» **MATERIAL SUPPLIED**:
..........
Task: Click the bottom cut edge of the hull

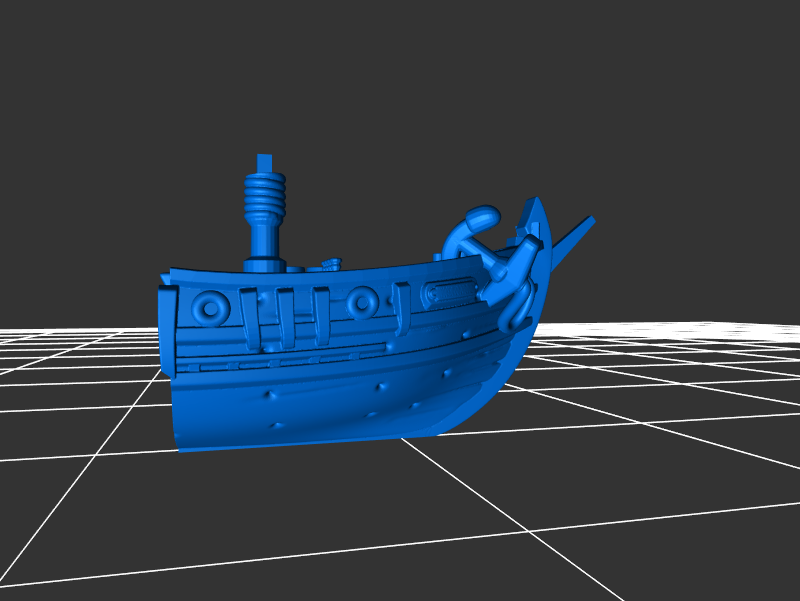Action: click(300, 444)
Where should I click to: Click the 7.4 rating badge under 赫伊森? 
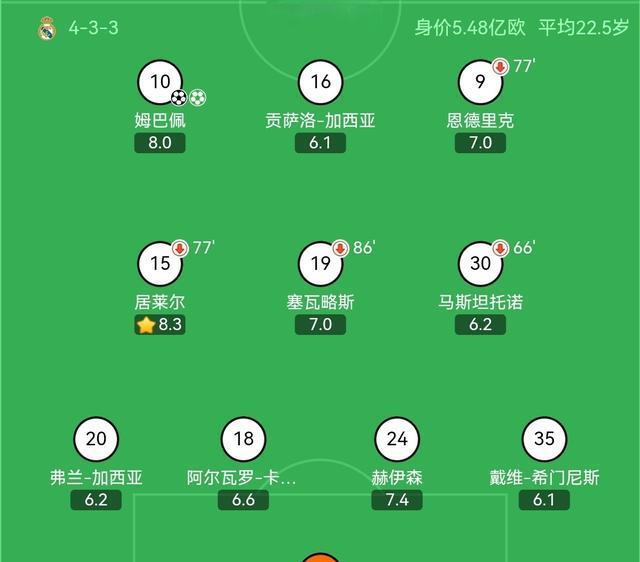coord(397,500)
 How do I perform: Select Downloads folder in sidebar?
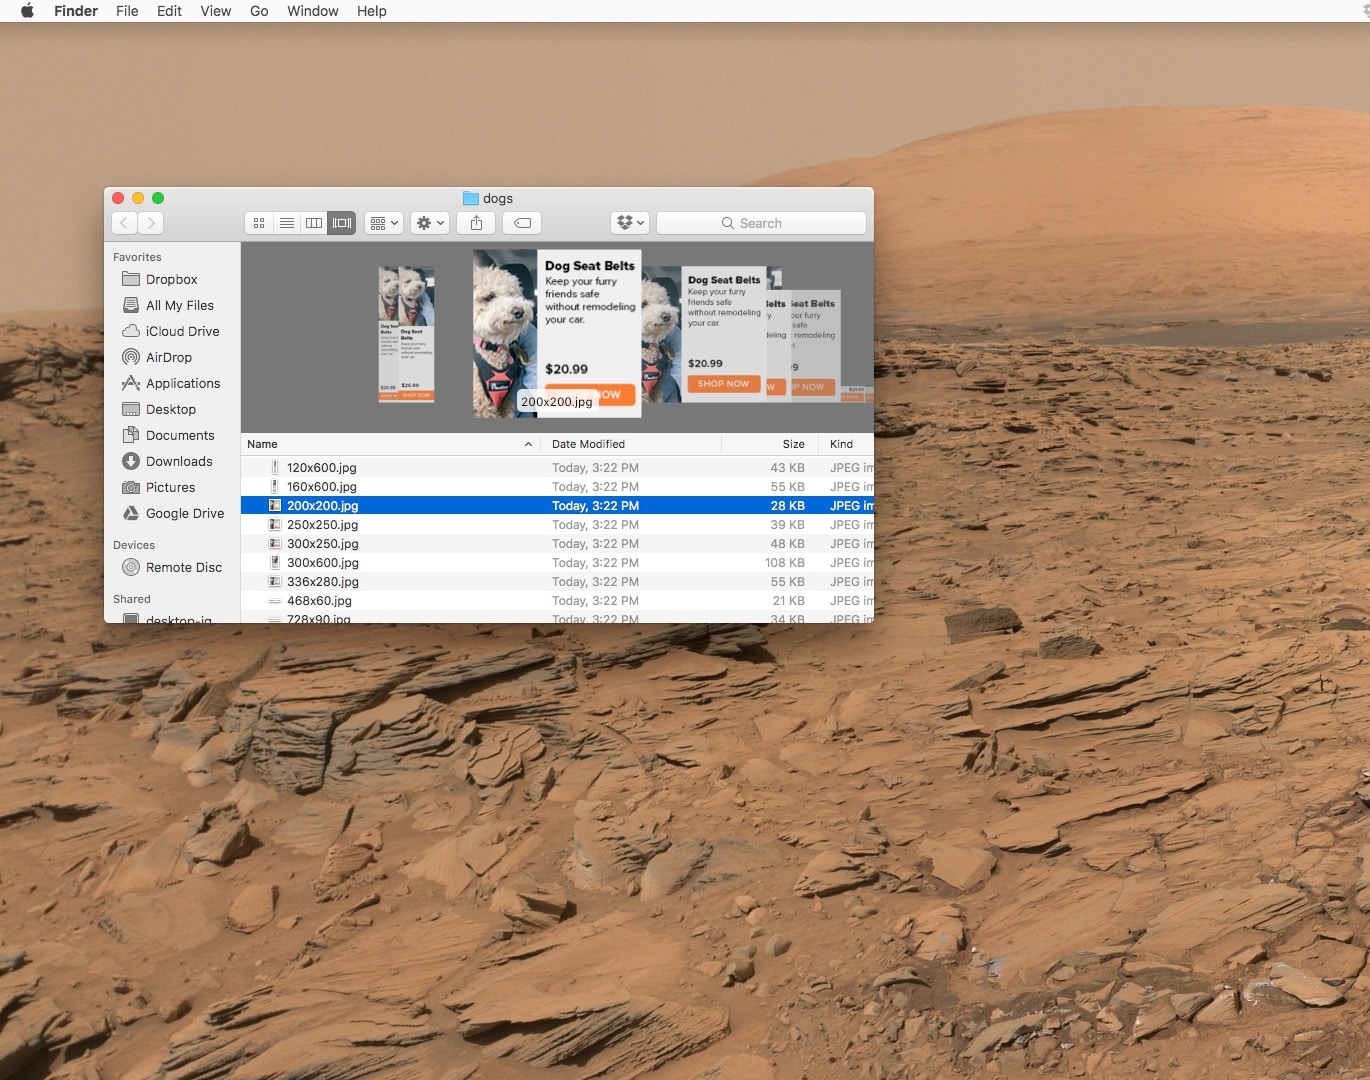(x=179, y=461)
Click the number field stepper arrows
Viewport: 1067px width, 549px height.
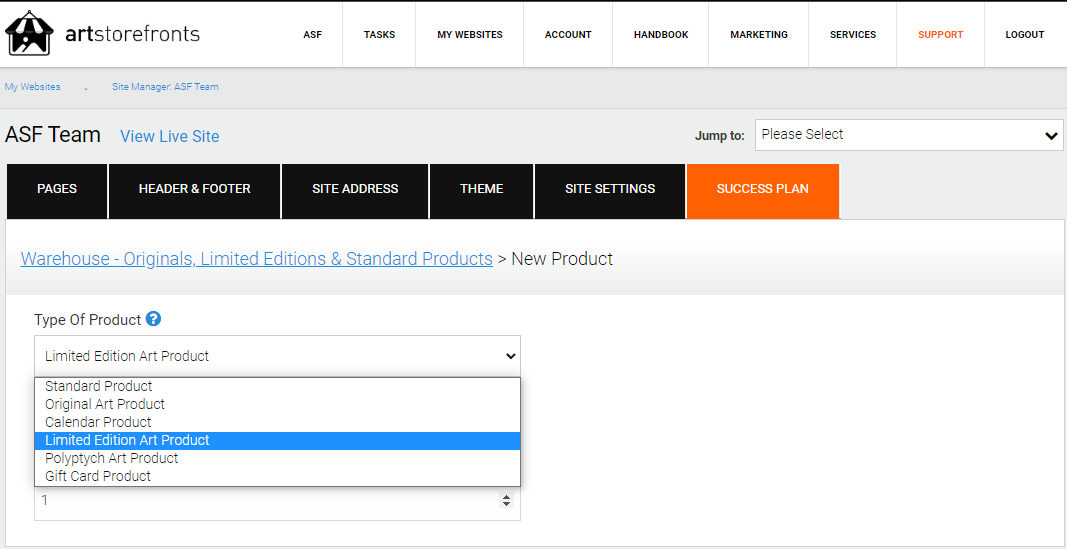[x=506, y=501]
..........
» **TASK GOAL**: Restate the material above word for word, omitting the pictures.

» **FINAL ANSWER**:
Task: Click the bottom cut edge of the hull

Action: click(300, 444)
Where should I click to: Click the 7.4 rating badge under 赫伊森? 
coord(397,500)
 How do I perform: Select Downloads folder in sidebar?
(x=179, y=461)
Click the number field stepper arrows
Viewport: 1067px width, 549px height.
[x=506, y=501]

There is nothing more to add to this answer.